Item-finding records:
--- Start ---
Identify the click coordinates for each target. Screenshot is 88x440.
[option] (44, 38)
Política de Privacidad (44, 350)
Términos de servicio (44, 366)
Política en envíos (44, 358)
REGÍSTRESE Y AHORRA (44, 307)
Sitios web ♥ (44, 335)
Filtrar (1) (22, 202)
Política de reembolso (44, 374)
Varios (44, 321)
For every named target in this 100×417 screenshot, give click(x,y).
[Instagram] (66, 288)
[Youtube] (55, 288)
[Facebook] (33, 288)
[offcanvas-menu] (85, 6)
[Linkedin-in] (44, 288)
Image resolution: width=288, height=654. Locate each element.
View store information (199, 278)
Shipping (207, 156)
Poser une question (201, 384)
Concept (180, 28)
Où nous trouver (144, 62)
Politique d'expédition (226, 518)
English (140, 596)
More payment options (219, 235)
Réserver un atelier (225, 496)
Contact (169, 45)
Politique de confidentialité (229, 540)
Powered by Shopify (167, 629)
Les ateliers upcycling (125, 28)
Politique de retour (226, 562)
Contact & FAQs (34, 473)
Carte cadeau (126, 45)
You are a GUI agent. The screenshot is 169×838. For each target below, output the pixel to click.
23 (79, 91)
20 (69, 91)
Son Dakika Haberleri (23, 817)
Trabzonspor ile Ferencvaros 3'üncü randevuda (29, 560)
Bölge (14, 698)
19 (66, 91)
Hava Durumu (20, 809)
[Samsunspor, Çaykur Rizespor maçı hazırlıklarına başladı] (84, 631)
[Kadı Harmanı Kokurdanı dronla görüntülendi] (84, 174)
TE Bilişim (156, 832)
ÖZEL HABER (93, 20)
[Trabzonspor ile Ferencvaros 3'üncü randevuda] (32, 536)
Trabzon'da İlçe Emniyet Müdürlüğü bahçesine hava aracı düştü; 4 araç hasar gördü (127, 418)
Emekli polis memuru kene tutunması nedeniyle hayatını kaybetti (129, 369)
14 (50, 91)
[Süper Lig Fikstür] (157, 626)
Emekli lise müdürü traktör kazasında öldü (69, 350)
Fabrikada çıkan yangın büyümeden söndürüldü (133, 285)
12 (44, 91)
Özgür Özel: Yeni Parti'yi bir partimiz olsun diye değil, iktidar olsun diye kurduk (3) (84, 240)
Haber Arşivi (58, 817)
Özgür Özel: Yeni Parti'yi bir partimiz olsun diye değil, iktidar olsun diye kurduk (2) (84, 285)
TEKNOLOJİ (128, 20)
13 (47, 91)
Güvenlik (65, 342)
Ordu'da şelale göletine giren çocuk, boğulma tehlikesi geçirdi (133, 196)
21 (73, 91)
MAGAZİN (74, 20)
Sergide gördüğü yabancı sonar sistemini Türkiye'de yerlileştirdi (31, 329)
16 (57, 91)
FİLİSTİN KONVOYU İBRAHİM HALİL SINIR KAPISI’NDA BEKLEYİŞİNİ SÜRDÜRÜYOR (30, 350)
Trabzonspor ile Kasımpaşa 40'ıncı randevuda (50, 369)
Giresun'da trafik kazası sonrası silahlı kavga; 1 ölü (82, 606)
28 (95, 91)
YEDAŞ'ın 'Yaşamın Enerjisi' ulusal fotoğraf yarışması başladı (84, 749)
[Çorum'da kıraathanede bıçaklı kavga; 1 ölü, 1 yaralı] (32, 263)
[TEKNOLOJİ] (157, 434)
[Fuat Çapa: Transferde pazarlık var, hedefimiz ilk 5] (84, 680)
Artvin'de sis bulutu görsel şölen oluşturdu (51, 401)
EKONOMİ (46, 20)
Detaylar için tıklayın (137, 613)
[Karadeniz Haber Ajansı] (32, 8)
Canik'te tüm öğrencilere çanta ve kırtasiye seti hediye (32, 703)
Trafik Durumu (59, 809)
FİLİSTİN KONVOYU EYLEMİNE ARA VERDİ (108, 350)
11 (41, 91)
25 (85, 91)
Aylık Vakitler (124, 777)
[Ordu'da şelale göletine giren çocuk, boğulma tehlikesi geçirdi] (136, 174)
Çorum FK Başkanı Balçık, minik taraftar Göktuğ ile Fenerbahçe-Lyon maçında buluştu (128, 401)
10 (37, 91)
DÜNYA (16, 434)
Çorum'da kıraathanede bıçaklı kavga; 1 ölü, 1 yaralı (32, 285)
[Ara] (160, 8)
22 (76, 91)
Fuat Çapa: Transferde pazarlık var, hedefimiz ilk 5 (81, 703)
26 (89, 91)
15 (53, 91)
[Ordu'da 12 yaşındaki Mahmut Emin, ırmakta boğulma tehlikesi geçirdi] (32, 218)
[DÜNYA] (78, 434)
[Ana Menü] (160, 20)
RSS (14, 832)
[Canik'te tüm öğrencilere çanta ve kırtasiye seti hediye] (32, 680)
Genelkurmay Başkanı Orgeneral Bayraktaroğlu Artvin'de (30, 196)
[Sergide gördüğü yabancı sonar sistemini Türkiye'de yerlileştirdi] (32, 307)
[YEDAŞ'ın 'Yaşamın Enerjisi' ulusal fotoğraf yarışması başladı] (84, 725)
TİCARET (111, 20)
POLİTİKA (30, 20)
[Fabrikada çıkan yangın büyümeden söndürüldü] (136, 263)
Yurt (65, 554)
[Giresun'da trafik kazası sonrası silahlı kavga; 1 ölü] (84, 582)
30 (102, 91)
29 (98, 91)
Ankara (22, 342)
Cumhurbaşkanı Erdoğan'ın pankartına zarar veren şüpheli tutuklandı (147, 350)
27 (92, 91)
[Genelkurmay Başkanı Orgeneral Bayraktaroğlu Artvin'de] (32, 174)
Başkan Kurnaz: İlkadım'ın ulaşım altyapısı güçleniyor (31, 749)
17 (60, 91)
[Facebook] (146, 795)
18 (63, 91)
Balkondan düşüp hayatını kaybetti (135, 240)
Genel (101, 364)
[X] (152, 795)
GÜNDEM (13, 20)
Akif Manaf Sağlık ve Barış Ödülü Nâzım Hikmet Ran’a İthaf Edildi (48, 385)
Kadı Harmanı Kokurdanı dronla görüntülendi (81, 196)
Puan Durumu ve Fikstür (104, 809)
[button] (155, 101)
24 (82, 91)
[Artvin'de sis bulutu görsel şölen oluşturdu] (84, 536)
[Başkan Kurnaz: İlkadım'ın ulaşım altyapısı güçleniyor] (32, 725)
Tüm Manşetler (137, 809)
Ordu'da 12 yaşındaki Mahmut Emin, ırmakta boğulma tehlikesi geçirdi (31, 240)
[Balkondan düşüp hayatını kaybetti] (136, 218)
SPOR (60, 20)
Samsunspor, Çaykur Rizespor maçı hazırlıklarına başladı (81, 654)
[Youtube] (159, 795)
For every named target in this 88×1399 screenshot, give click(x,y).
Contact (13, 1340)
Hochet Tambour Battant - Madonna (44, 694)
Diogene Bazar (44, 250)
--- End ---
The exercise -> Write out all of the records again, substituting "Contacto" for every occurrence of "Contact" and leaving everything else unchanged.

Exercise output ->
Identify the click coordinates for each target. Screenshot is 88x440.
[option] (44, 38)
Política de Privacidad (44, 350)
Términos de servicio (44, 366)
Política en envíos (44, 358)
REGÍSTRESE Y AHORRA (44, 307)
Sitios web ♥ (44, 335)
Filtrar (1) (22, 202)
Política de reembolso (44, 374)
Varios (44, 321)
For every named target in this 100×417 screenshot, give click(x,y).
[Instagram] (66, 288)
[Youtube] (55, 288)
[Facebook] (33, 288)
[offcanvas-menu] (85, 6)
[Linkedin-in] (44, 288)
Image resolution: width=288, height=654. Locate each element.
View store information (199, 278)
Shipping (207, 156)
Poser une question (201, 384)
Concept (180, 28)
Où nous trouver (144, 62)
Politique d'expédition (226, 518)
English (140, 596)
More payment options (219, 235)
Réserver un atelier (225, 496)
Contacto (169, 45)
Politique de confidentialité (229, 540)
Powered by Shopify (167, 629)
Les ateliers upcycling (125, 28)
Politique de retour (226, 562)
Contacto & FAQs (34, 473)
Carte cadeau (126, 45)
You are a GUI agent. The screenshot is 169×838. For each target below, output the pixel to click.
23 (79, 91)
20 (69, 91)
Son Dakika Haberleri (23, 817)
Trabzonspor ile Ferencvaros 3'üncü randevuda (29, 560)
Bölge (14, 698)
19 (66, 91)
Hava Durumu (20, 809)
[Samsunspor, Çaykur Rizespor maçı hazırlıklarına başladı] (84, 631)
[Kadı Harmanı Kokurdanı dronla görüntülendi] (84, 174)
TE Bilişim (156, 832)
ÖZEL HABER (93, 20)
[Trabzonspor ile Ferencvaros 3'üncü randevuda] (32, 536)
Trabzon'da İlçe Emniyet Müdürlüğü bahçesine hava aracı düştü; 4 araç hasar gördü (127, 418)
Emekli polis memuru kene tutunması nedeniyle hayatını kaybetti (129, 369)
14 (50, 91)
[Süper Lig Fikstür] (157, 626)
Emekli lise müdürü traktör kazasında öldü (69, 350)
Fabrikada çıkan yangın büyümeden söndürüldü (133, 285)
12 (44, 91)
Özgür Özel: Yeni Parti'yi bir partimiz olsun diye değil, iktidar olsun diye kurduk (3) (84, 240)
Haber Arşivi (58, 817)
Özgür Özel: Yeni Parti'yi bir partimiz olsun diye değil, iktidar olsun diye kurduk (2) (84, 285)
TEKNOLOJİ (128, 20)
13 (47, 91)
Güvenlik (65, 342)
Ordu'da şelale göletine giren çocuk, boğulma tehlikesi geçirdi (133, 196)
21 (73, 91)
MAGAZİN (74, 20)
Sergide gördüğü yabancı sonar sistemini Türkiye'de yerlileştirdi (31, 329)
16 (57, 91)
FİLİSTİN KONVOYU İBRAHİM HALİL SINIR KAPISI’NDA BEKLEYİŞİNİ SÜRDÜRÜYOR (30, 350)
Trabzonspor ile Kasımpaşa 40'ıncı randevuda (50, 369)
Giresun'da trafik kazası sonrası silahlı kavga; 1 ölü (82, 606)
28 (95, 91)
YEDAŞ'ın 'Yaşamın Enerjisi' ulusal fotoğraf yarışması başladı (84, 749)
[Çorum'da kıraathanede bıçaklı kavga; 1 ölü, 1 yaralı] (32, 263)
[TEKNOLOJİ] (157, 434)
[Fuat Çapa: Transferde pazarlık var, hedefimiz ilk 5] (84, 680)
Artvin'de sis bulutu görsel şölen oluşturdu (51, 401)
EKONOMİ (46, 20)
Detaylar için tıklayın (137, 613)
[Karadeniz Haber Ajansı] (32, 8)
Canik'te tüm öğrencilere çanta ve kırtasiye seti hediye (32, 703)
Trafik Durumu (59, 809)
FİLİSTİN KONVOYU EYLEMİNE ARA VERDİ (108, 350)
11 (41, 91)
25 (85, 91)
Aylık Vakitler (124, 777)
[Ordu'da şelale göletine giren çocuk, boğulma tehlikesi geçirdi] (136, 174)
Çorum FK Başkanı Balçık, minik taraftar Göktuğ ile Fenerbahçe-Lyon maçında buluştu (128, 401)
10 (37, 91)
DÜNYA (16, 434)
Çorum'da kıraathanede bıçaklı kavga; 1 ölü, 1 yaralı (32, 285)
[Ara] (160, 8)
22 (76, 91)
Fuat Çapa: Transferde pazarlık var, hedefimiz ilk 5 (81, 703)
26 (89, 91)
15 (53, 91)
[Ordu'da 12 yaşındaki Mahmut Emin, ırmakta boğulma tehlikesi geçirdi] (32, 218)
[DÜNYA] (78, 434)
[Ana Menü] (160, 20)
RSS (14, 832)
[Canik'te tüm öğrencilere çanta ve kırtasiye seti hediye] (32, 680)
Genelkurmay Başkanı Orgeneral Bayraktaroğlu Artvin'de (30, 196)
[Sergide gördüğü yabancı sonar sistemini Türkiye'de yerlileştirdi] (32, 307)
[YEDAŞ'ın 'Yaşamın Enerjisi' ulusal fotoğraf yarışması başladı] (84, 725)
TİCARET (111, 20)
POLİTİKA (30, 20)
[Fabrikada çıkan yangın büyümeden söndürüldü] (136, 263)
Yurt (65, 554)
[Giresun'da trafik kazası sonrası silahlı kavga; 1 ölü] (84, 582)
30 (102, 91)
29 (98, 91)
Ankara (22, 342)
Cumhurbaşkanı Erdoğan'ın pankartına zarar veren şüpheli tutuklandı (147, 350)
27 (92, 91)
[Genelkurmay Başkanı Orgeneral Bayraktaroğlu Artvin'de] (32, 174)
Başkan Kurnaz: İlkadım'ın ulaşım altyapısı güçleniyor (31, 749)
17 (60, 91)
[Facebook] (146, 795)
18 (63, 91)
Balkondan düşüp hayatını kaybetti (135, 240)
Genel (101, 364)
[X] (152, 795)
GÜNDEM (13, 20)
Akif Manaf Sağlık ve Barış Ödülü Nâzım Hikmet Ran’a İthaf Edildi (48, 385)
Kadı Harmanı Kokurdanı dronla görüntülendi (81, 196)
Puan Durumu ve Fikstür (104, 809)
[button] (155, 101)
24 (82, 91)
[Artvin'de sis bulutu görsel şölen oluşturdu] (84, 536)
[Başkan Kurnaz: İlkadım'ın ulaşım altyapısı güçleniyor] (32, 725)
Tüm Manşetler (137, 809)
Ordu'da 12 yaşındaki Mahmut Emin, ırmakta boğulma tehlikesi geçirdi (31, 240)
[Balkondan düşüp hayatını kaybetti] (136, 218)
SPOR (60, 20)
Samsunspor, Çaykur Rizespor maçı hazırlıklarına başladı (81, 654)
[Youtube] (159, 795)
For every named target in this 88×1399 screenshot, give click(x,y).
Contacto (13, 1340)
Hochet Tambour Battant - Madonna (44, 694)
Diogene Bazar (44, 250)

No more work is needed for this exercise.